**SHORT TASK**
In the listing below, copy out word for word the part that opens with the line containing "1488x986 pixels." and closes with the line containing "Workers & Pages", including both of those lines. Leave the pictures out of your copy.

**EXERCISE INPUTS**
* * * *
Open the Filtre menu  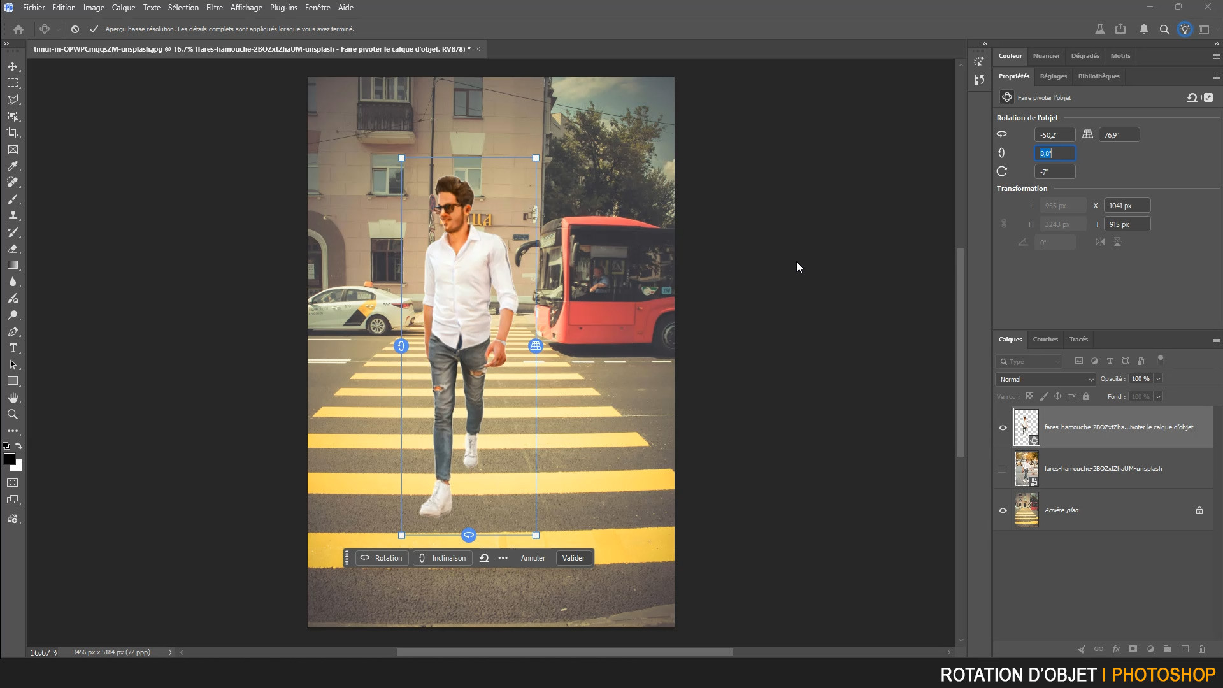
* * * *
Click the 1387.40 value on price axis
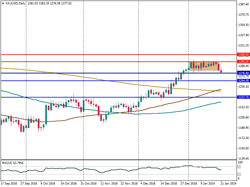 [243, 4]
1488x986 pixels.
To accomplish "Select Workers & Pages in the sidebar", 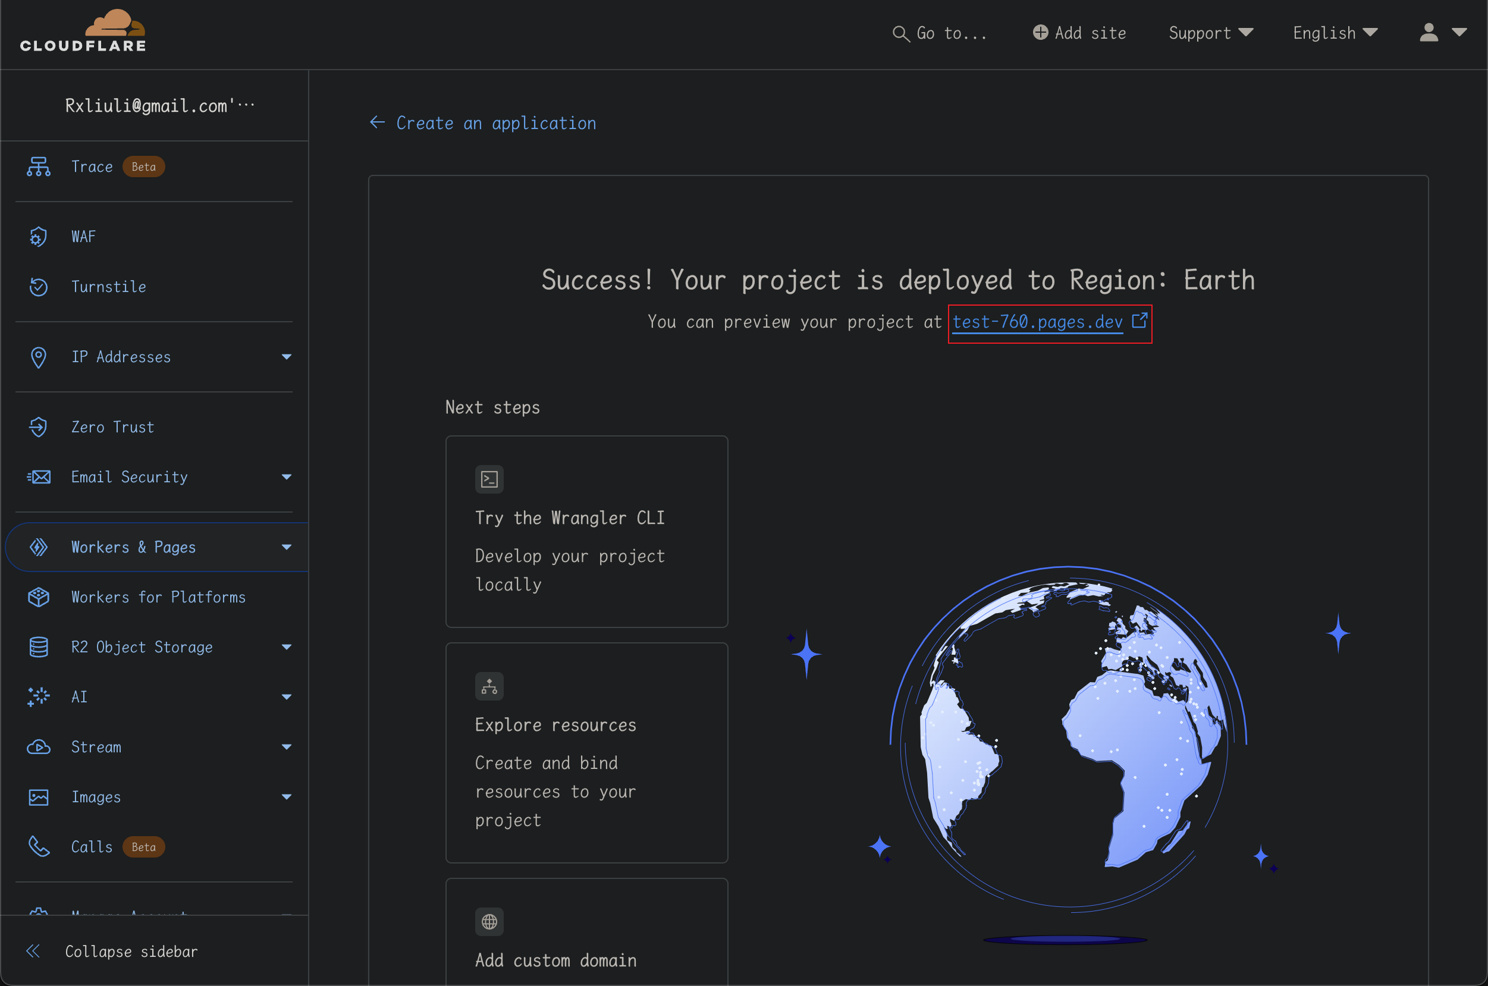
* * * *
**TASK OUTPUT**
1488x986 pixels.
To accomplish "Select Workers & Pages in the sidebar", 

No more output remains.